● **TASK PROMPT**
I need the records below retyped exactly.

———

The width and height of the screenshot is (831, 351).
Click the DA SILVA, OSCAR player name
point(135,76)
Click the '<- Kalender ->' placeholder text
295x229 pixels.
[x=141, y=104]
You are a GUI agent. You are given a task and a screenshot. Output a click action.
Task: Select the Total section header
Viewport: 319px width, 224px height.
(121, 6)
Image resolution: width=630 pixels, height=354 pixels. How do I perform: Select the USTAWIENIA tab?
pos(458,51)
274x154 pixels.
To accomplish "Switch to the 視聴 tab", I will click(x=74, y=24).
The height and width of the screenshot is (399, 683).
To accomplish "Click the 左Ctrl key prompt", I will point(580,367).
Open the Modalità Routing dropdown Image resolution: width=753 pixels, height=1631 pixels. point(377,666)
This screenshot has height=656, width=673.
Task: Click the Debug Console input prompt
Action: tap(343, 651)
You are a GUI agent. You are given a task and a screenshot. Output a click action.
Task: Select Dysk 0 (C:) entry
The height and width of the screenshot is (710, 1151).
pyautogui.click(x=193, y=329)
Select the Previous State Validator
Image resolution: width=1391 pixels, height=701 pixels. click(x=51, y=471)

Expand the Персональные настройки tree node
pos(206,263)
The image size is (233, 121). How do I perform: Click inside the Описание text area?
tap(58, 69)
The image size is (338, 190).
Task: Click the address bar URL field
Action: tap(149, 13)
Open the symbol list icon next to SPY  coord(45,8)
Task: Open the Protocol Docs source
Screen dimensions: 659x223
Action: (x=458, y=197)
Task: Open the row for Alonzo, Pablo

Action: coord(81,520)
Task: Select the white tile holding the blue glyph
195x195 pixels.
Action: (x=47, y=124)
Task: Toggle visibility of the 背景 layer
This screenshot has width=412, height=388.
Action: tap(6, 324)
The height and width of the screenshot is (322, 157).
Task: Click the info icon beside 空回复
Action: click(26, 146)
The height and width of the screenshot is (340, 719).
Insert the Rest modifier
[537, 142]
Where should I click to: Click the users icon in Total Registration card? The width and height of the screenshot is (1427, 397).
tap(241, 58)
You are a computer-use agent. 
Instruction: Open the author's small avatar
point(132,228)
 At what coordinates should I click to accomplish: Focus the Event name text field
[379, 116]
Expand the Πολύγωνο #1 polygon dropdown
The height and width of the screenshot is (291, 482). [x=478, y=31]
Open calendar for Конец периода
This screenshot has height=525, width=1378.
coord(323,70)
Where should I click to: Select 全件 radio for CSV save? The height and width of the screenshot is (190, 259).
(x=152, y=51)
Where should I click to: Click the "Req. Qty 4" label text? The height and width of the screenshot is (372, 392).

———

● **REPLY**
The width and height of the screenshot is (831, 351).
Click the DA SILVA, OSCAR player name
point(135,76)
Click the '<- Kalender ->' placeholder text
295x229 pixels.
[x=141, y=104]
You are a GUI agent. You are given a task and a screenshot. Output a click action.
Task: Select the Total section header
Viewport: 319px width, 224px height.
(121, 6)
Image resolution: width=630 pixels, height=354 pixels. How do I perform: Select the USTAWIENIA tab?
pos(458,51)
274x154 pixels.
To accomplish "Switch to the 視聴 tab", I will click(x=74, y=24).
The height and width of the screenshot is (399, 683).
To accomplish "Click the 左Ctrl key prompt", I will point(580,367).
Open the Modalità Routing dropdown Image resolution: width=753 pixels, height=1631 pixels. point(377,666)
This screenshot has height=656, width=673.
Task: Click the Debug Console input prompt
Action: tap(343, 651)
You are a GUI agent. You are given a task and a screenshot. Output a click action.
Task: Select Dysk 0 (C:) entry
The height and width of the screenshot is (710, 1151).
pyautogui.click(x=193, y=329)
Select the Previous State Validator
Image resolution: width=1391 pixels, height=701 pixels. click(x=51, y=471)

Expand the Персональные настройки tree node
pos(206,263)
The image size is (233, 121). How do I perform: Click inside the Описание text area?
tap(58, 69)
The image size is (338, 190).
Task: Click the address bar URL field
Action: tap(149, 13)
Open the symbol list icon next to SPY  coord(45,8)
Task: Open the Protocol Docs source
Screen dimensions: 659x223
Action: (x=458, y=197)
Task: Open the row for Alonzo, Pablo

Action: coord(81,520)
Task: Select the white tile holding the blue glyph
195x195 pixels.
Action: (x=47, y=124)
Task: Toggle visibility of the 背景 layer
This screenshot has width=412, height=388.
Action: tap(6, 324)
The height and width of the screenshot is (322, 157).
Task: Click the info icon beside 空回复
Action: click(26, 146)
The height and width of the screenshot is (340, 719).
Insert the Rest modifier
[537, 142]
Where should I click to: Click the users icon in Total Registration card? The width and height of the screenshot is (1427, 397).
tap(241, 58)
You are a computer-use agent. 
Instruction: Open the author's small avatar
point(132,228)
 At what coordinates should I click to accomplish: Focus the Event name text field
[379, 116]
Expand the Πολύγωνο #1 polygon dropdown
The height and width of the screenshot is (291, 482). [x=478, y=31]
Open calendar for Конец периода
This screenshot has height=525, width=1378.
coord(323,70)
Where should I click to: Select 全件 radio for CSV save? The height and width of the screenshot is (190, 259).
(x=152, y=51)
Where should I click to: Click the "Req. Qty 4" label text? The height and width of the screenshot is (372, 392).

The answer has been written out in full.